Entre fake accounts et tactique d’acquisition
Les curieuses indécisions d'Elon Musk face à Twitter
Par Dominique Jacquet
Entre l’enregistrement du vidcast de ce mois (« Un tweet à 44 milliards… ») et la rédaction de ce blogue (14 mai), Elon Musk a annoncé qu’il reconsidérait l’acquisition de Twitter car il craignait que les « fake accounts » ne représentent plus que les 5% annoncés par la cible.
En conséquence, le cours de Twitter a perdu environ 20% faisant chuter la capitalisation boursière de 40 à 32 milliards de dollars. Par contre, l’annonce du retrait éventuel a permis au cours de Tesla de rattraper une (petite) partie des 270 milliards de dollars évaporés… Le cours a repris 6% à l’annonce de Musk, mais il en avait perdu environ 27%…
Alors, tactique d’acquisition ou véritable interrogation ?
Le vidcast s’intéresse à la dimension économique de l’offre d’achat et à l’éventuelle motivation financière de l’offre d’achat. La conclusion est qu’il faut être assez optimiste sur l’évolution de l’EBITDA de Twitter pour obtenir un ROI à peine correct.

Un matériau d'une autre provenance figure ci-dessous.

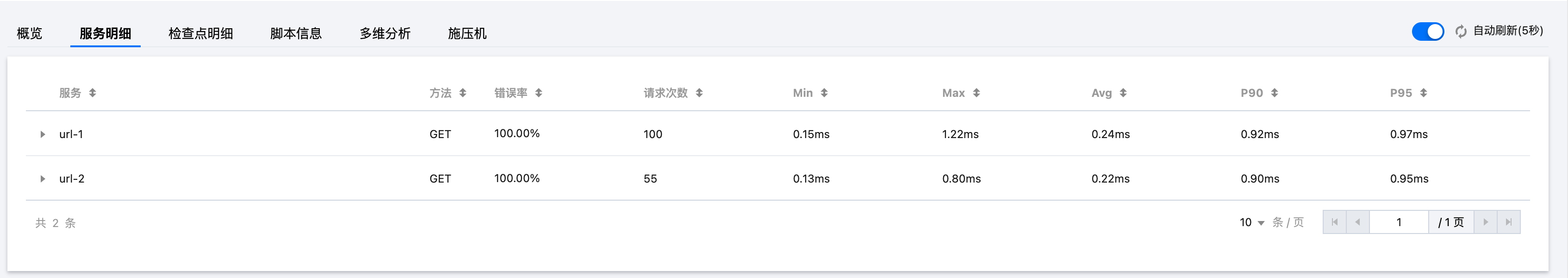The height and width of the screenshot is (278, 1568).
Task: Disable the 自动刷新 toggle switch
Action: (x=1427, y=31)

Si Elon Musk retire son offre, il devra (merger agreement) payer un dédit d’un milliard de dollars, mais qu’est-ce par rapport à faire remonter la valeur des 16% de Tesla qu’il détient encore ? Il suffirait d’une augmentation du cours de Tesla de 0,8% pour que le gain en capital rembourse la pénalité.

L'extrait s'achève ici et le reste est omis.